* _What you have to do_: Output only the entries, exactly as given, without the pictures.

* _Materials provided_:
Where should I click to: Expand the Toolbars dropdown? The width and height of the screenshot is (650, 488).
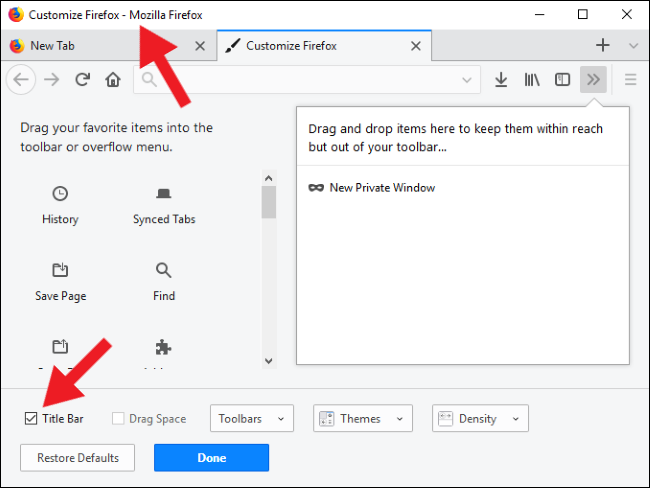tap(252, 418)
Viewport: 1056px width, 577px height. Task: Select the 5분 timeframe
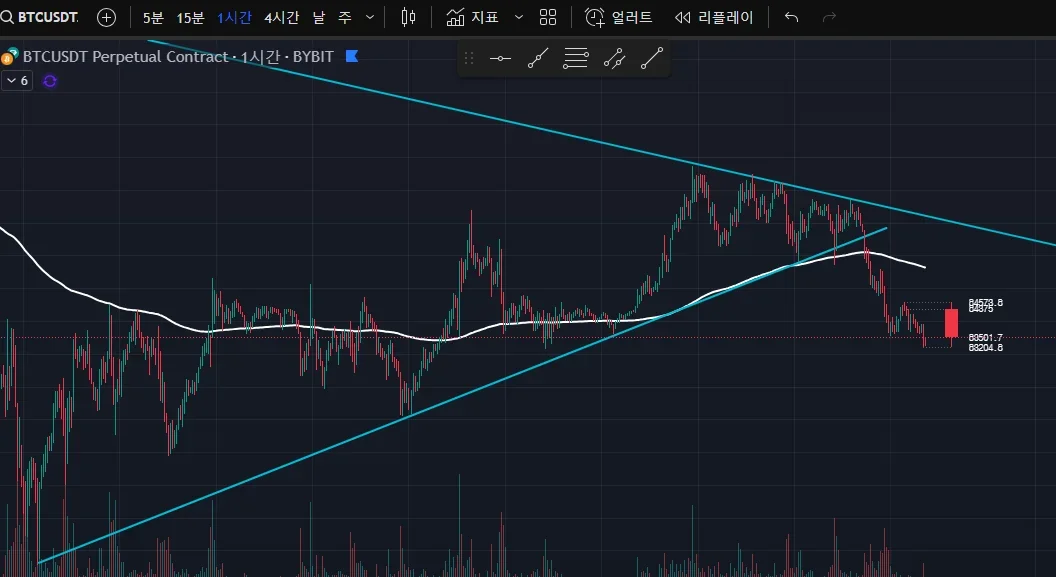pyautogui.click(x=153, y=18)
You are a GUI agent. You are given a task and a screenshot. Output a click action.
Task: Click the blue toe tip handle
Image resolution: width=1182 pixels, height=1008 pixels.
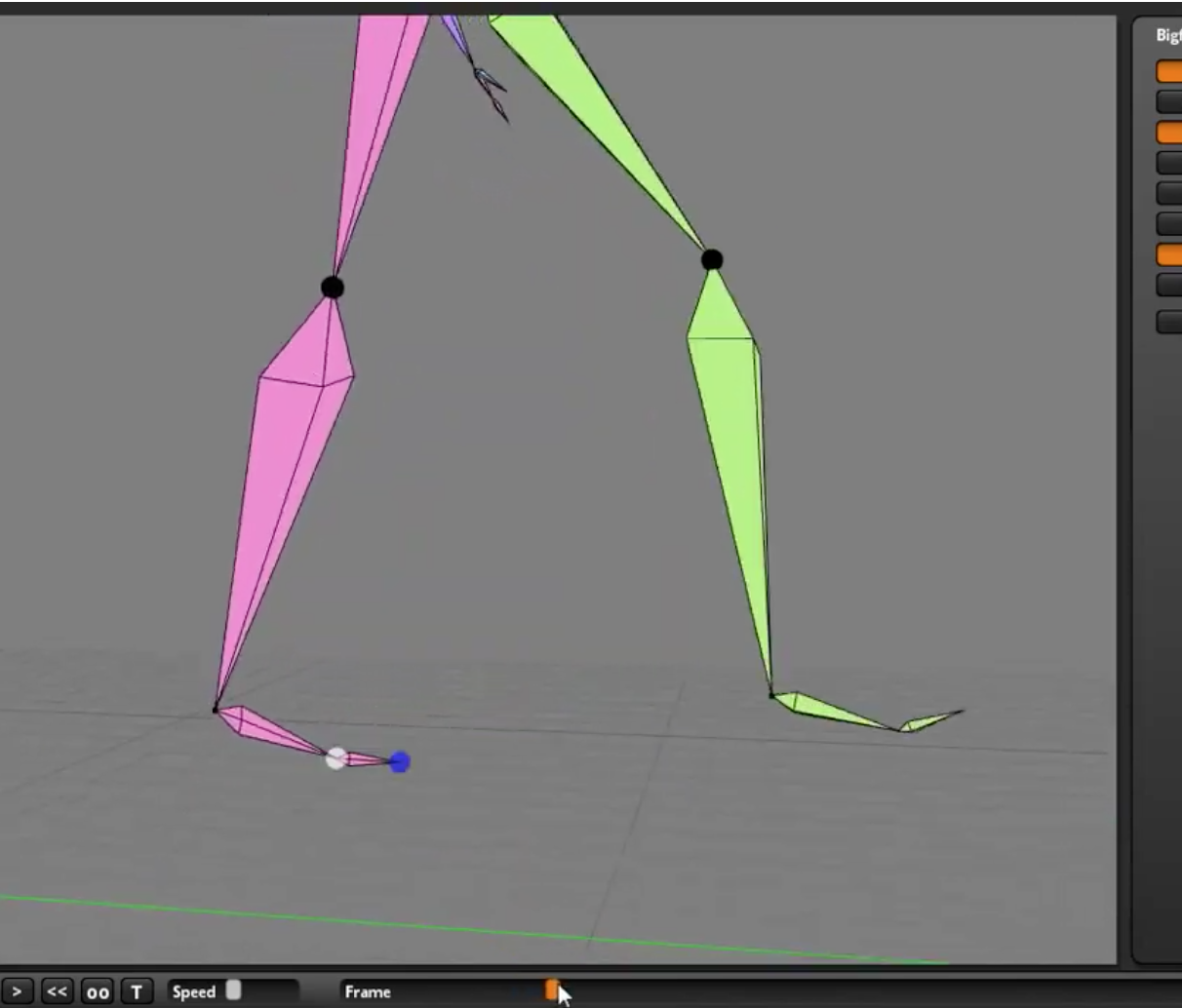click(x=400, y=762)
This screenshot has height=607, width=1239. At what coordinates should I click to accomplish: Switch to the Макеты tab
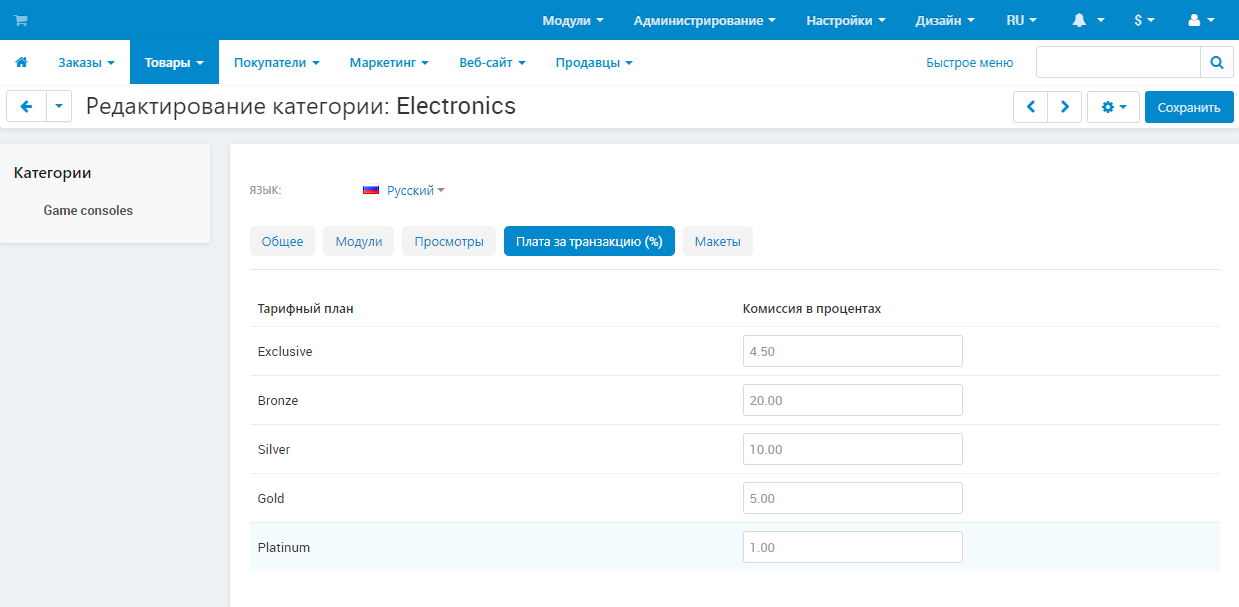717,241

* _Expected answer_:
Where should I click to: Expand the Toolbars dropdown? The width and height of the screenshot is (650, 488).
tap(252, 418)
Viewport: 1056px width, 577px height. Task: Select the 5분 timeframe
pyautogui.click(x=153, y=18)
You are a GUI agent. You are given a task and a screenshot. Output a click action.
Task: Click the blue toe tip handle
Image resolution: width=1182 pixels, height=1008 pixels.
click(x=400, y=762)
This screenshot has height=607, width=1239. At what coordinates should I click to accomplish: Switch to the Макеты tab
717,241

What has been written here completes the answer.